* THE TASK *
Copy the lines below word for word, starting at the line with "Task: Open the 出力 bottom panel" and ending at the line with "Looking at the", and leave the pictures out.

* PROVIDED RECORDS *
---------------
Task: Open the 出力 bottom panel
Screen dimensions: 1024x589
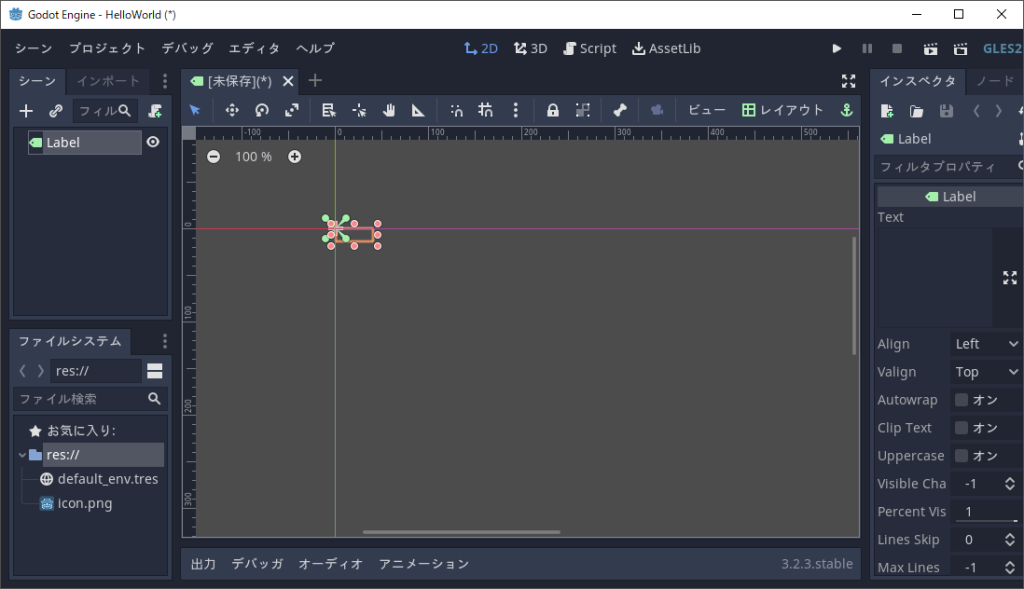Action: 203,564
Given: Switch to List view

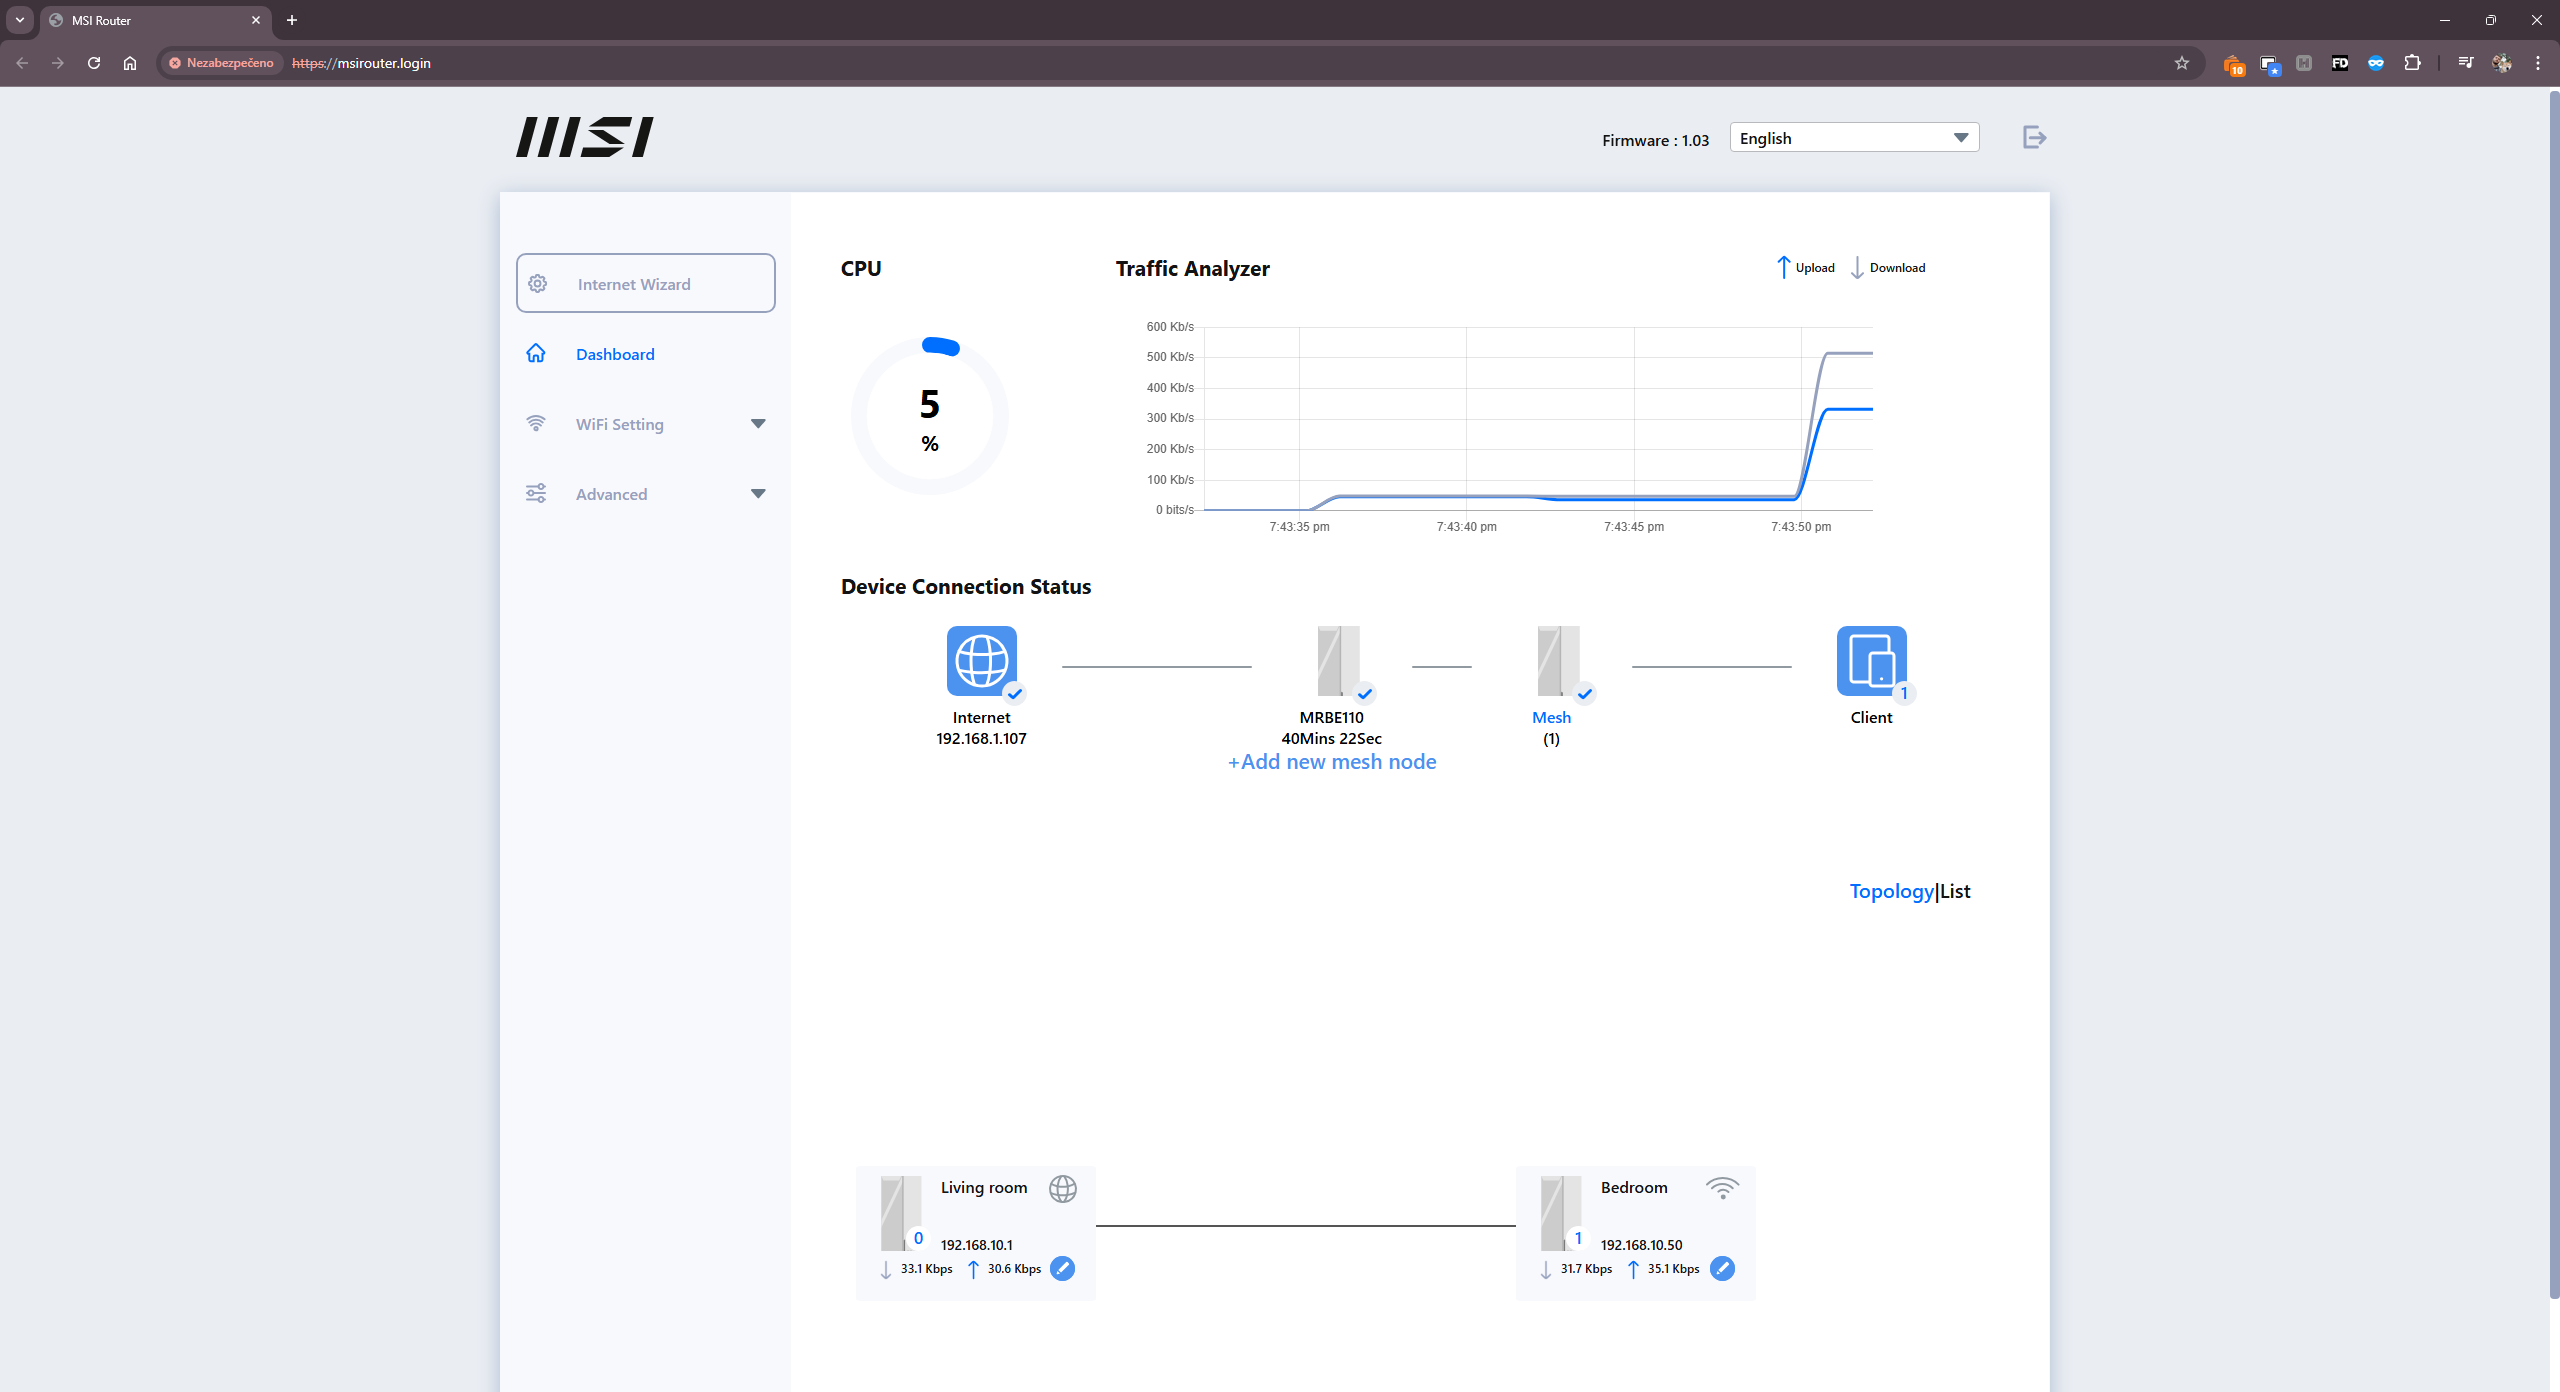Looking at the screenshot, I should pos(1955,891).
---------------
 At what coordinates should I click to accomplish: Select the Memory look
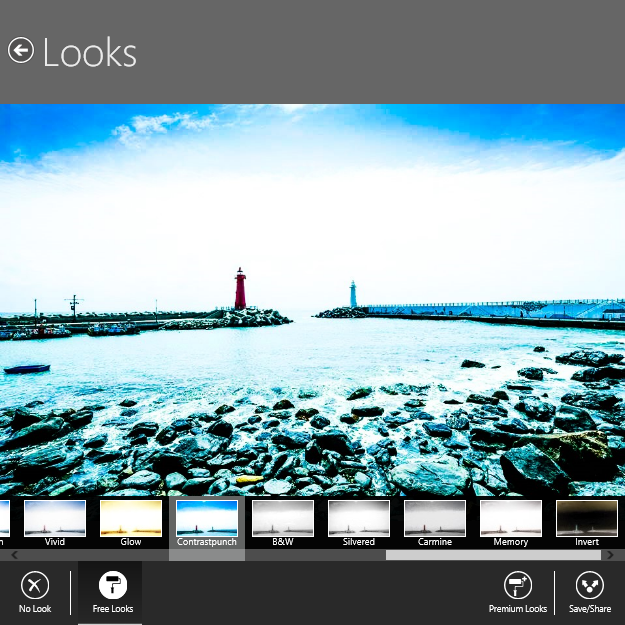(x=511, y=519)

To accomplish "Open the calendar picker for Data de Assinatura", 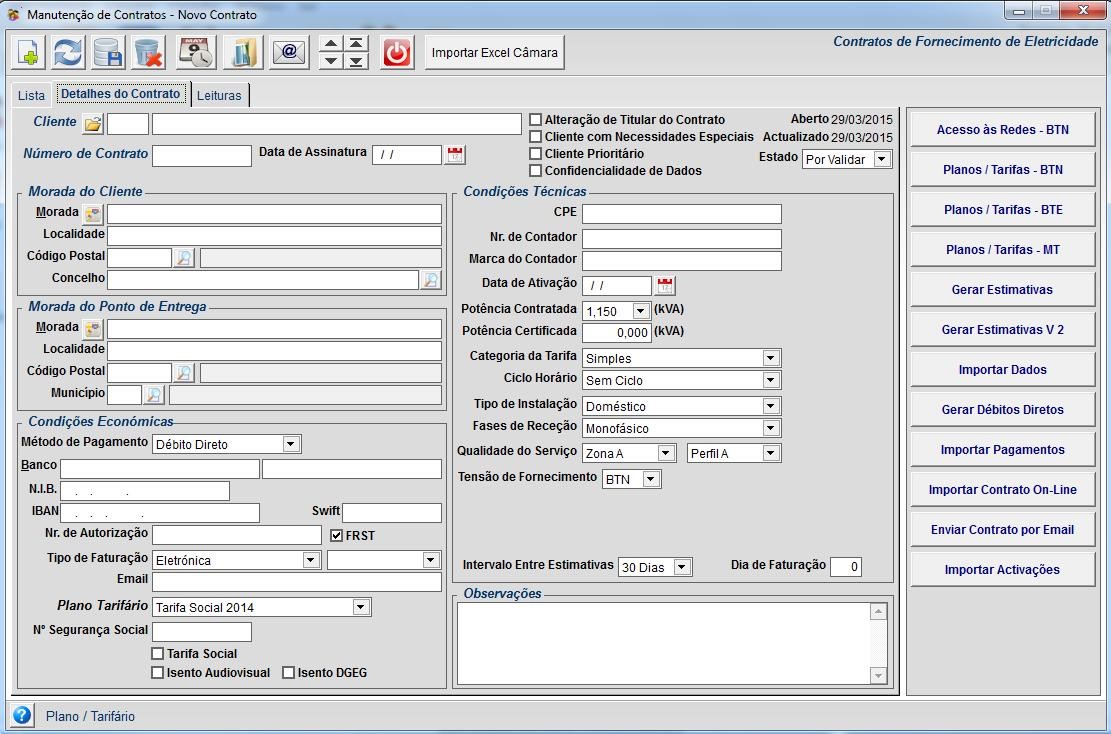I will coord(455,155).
---------------
* COMPLETED EXERCISE *
Task: Open the 出力 bottom panel
Screen dimensions: 1024x589
Action: 203,564
Given: Switch to List view

Looking at the screenshot, I should pos(1955,891).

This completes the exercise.